Are you self-employed? According to the IRS you are classified as self-employed if one of these three situations apply to you:

  1. “You carry on a trade or business as a sole proprietor or an independent contractor”

  2. “You are a member of a partnership that carries on a trade or business

“You are otherwise in business for yourself (including a part-time business)” (Self-Employed Individuals Tax Center, 2017)

So what is the big deal about being considered self-employed? Self-employed individuals, apart from being taxed at their individual income tax rate, also have an additional tax of 15.3% of their net profit from their business. That’s a big deal!

The net profit or net loss from a business is calculated by subtracting the business expenses from the business income. If the expenses are more than the income then the business has a net loss and there is no self-employment tax. If the expenses are less than the income then the business has a net profit and that profit will be subject to the self-employment tax of 15.3%.
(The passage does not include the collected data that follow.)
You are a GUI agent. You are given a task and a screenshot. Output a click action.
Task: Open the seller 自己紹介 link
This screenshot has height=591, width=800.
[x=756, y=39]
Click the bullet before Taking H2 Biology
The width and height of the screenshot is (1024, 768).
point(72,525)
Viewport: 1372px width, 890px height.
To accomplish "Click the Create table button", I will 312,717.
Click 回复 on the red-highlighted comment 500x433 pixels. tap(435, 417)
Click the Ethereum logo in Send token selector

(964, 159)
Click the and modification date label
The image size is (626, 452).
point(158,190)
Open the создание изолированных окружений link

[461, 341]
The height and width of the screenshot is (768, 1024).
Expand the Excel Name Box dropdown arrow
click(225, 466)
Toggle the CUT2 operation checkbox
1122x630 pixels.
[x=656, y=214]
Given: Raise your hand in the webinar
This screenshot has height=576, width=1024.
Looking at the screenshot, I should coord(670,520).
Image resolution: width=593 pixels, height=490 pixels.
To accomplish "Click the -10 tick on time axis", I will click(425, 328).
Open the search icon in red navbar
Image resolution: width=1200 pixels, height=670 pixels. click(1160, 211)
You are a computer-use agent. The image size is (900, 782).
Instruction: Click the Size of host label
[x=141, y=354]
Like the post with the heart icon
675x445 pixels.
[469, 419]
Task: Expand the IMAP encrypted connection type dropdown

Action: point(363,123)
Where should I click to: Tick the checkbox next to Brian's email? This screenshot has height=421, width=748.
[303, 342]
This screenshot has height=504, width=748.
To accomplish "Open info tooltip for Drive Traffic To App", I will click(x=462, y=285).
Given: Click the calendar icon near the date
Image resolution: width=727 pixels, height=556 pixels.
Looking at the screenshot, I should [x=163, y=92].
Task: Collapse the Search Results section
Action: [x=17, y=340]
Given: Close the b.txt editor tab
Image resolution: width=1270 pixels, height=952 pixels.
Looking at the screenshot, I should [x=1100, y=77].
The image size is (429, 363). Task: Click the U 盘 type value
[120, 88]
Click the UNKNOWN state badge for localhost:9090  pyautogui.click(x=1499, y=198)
Here is a simple example of how the net profit or loss would be calculated:

Let’s say that Fred owns a sole proprietor lawn care business. In 2016 Fred was paid $50,000 by customers. In 2016 Fred paid $1,000 for advertising on the radio, $15,000 to two employees, $500 for bookkeeping fees, $2,000 for repairs, $1,000 for supplies, and $1,148 for payroll taxes. Fred also paid $7,000 for expenses related to the company truck (fuel, maintenance, and insurance) and the company truck was driven 20,000 miles for work.

$50,000 Income

-$1,000 Advertising

-$15,000 Wages

-$500 bookkeeping fees

-$2,000 repairs

-$1,000 supplies

-$1,148 payroll taxes

-$7,000 truck expenses

=$22,352 Net Profit

So how will Fred’s net profit be taxed? If Fred is in the 15% federal income tax bracket the estimated tax will be $3,353 for federal taxes and $3,158 for self-employment taxes.

How could Fred have reduced the amount of self-employment tax he owed? One way would be to make sure all applicable deductions are being utilized. In Fred’s case he could have used the standard mileage rate ($.54 per mile for 2016) for a deduction of $10,800 (20,000 miles X .54) instead of actual truck expenses of $7,000. If Fred has a child under age 18 he could potentially take advantage of favorable rules regarding paying qualifying children. Other possible deductions Fred may have missed could include the home office deduction, depreciation on equipment, the fuel tax credit, and other local incentives.

Another way Fred could save a significant amount on self-employment taxes would be to change the entity type of the business. If Fred were married he could potentially structure a partnership LLC with his wife that could save him up to 50% on self-employment taxes every year! Another entity type that could save him a significant amount is the S-corporation.

There are pros and cons to each type of entity structure available. It always pays to consult a professional when making this kind of decision. At Davis & Bott CPA’s we specialize in helping you start your business in the most advantageous way, improve your current tax situation, and plan for the future to help you reach your goals. Give us a call and let us help you get your business on the fast track to reduced taxes and greater success!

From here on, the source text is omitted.